When you reach the line that contains "659x348 pixels." below, transcribe it and each line after it word for word to the end of the records, omitting pictures.

Provided material Start Marker

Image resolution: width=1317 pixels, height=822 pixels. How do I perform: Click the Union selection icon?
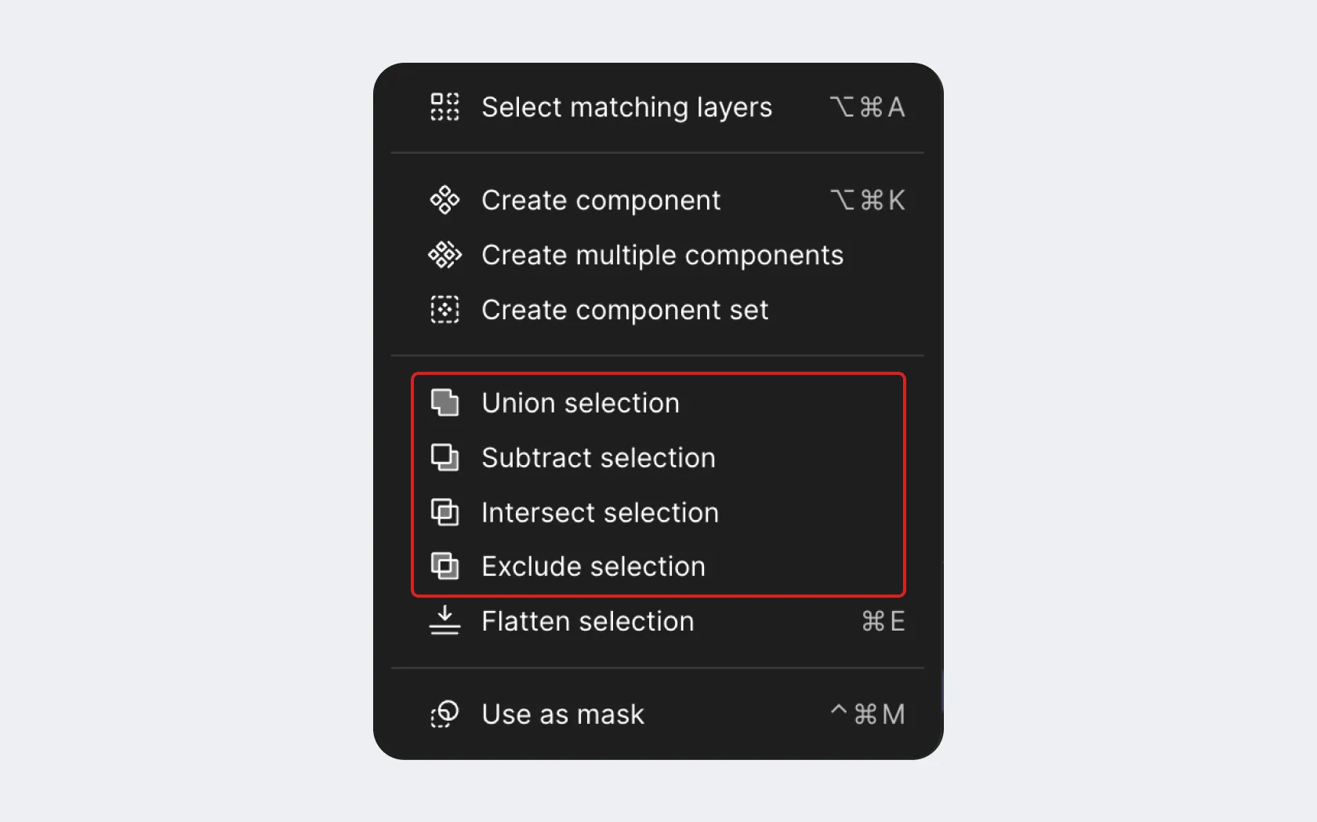pyautogui.click(x=444, y=403)
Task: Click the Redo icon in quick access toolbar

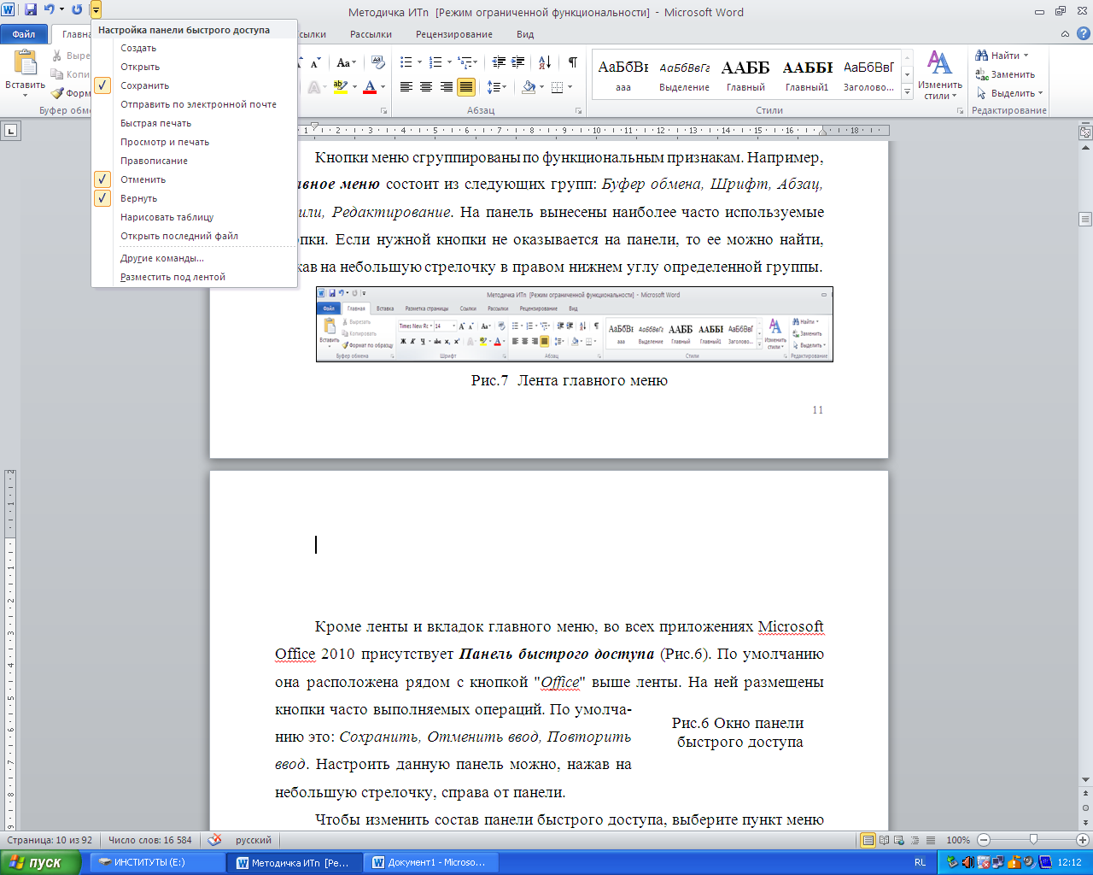Action: (77, 10)
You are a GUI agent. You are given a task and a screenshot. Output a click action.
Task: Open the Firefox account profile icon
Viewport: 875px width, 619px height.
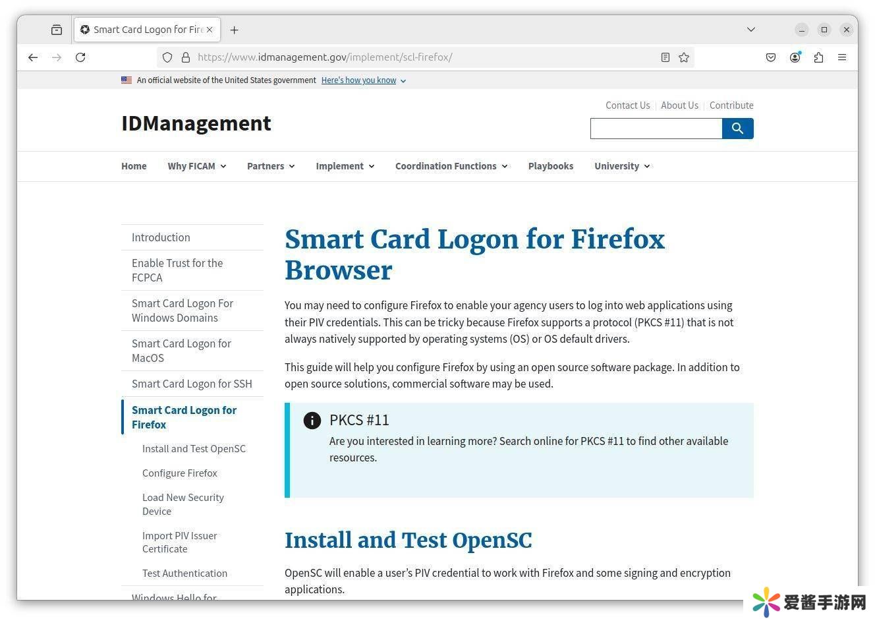[x=795, y=57]
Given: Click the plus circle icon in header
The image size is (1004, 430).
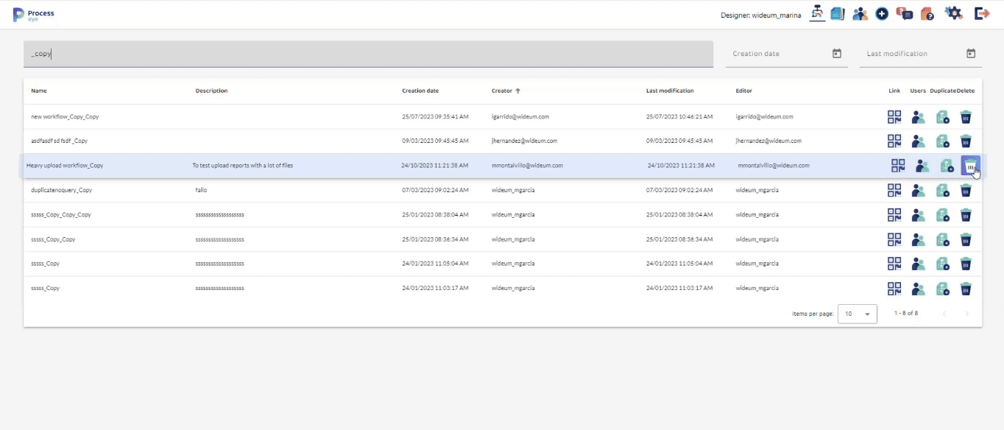Looking at the screenshot, I should click(x=882, y=13).
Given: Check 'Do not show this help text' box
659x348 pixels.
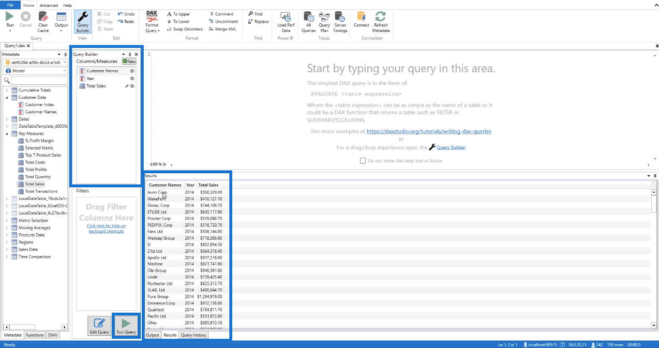Looking at the screenshot, I should point(363,161).

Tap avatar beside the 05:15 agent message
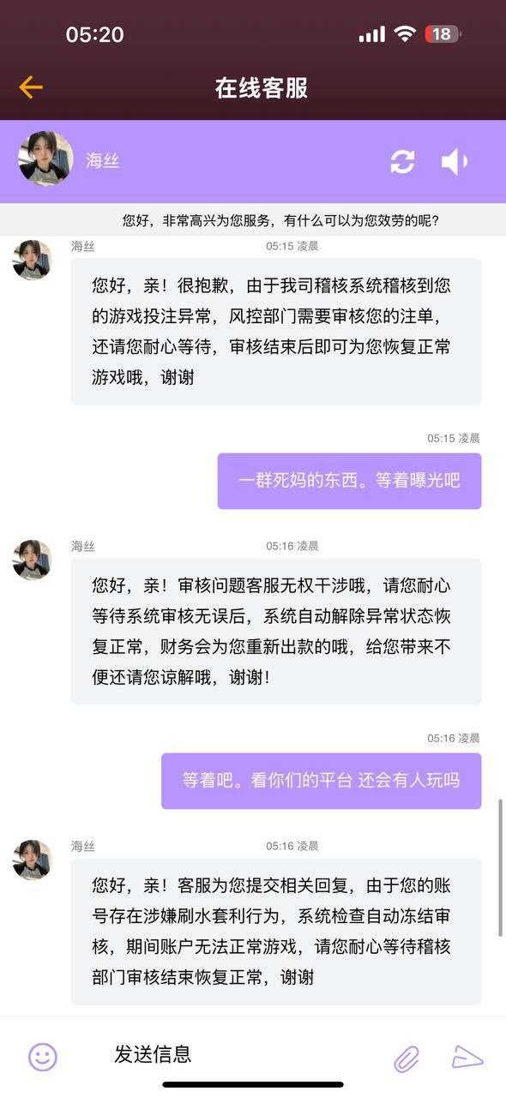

Provided material End Marker

*Result of this task*
659x348 pixels.
Looking at the screenshot, I should point(363,161).

Tap avatar beside the 05:15 agent message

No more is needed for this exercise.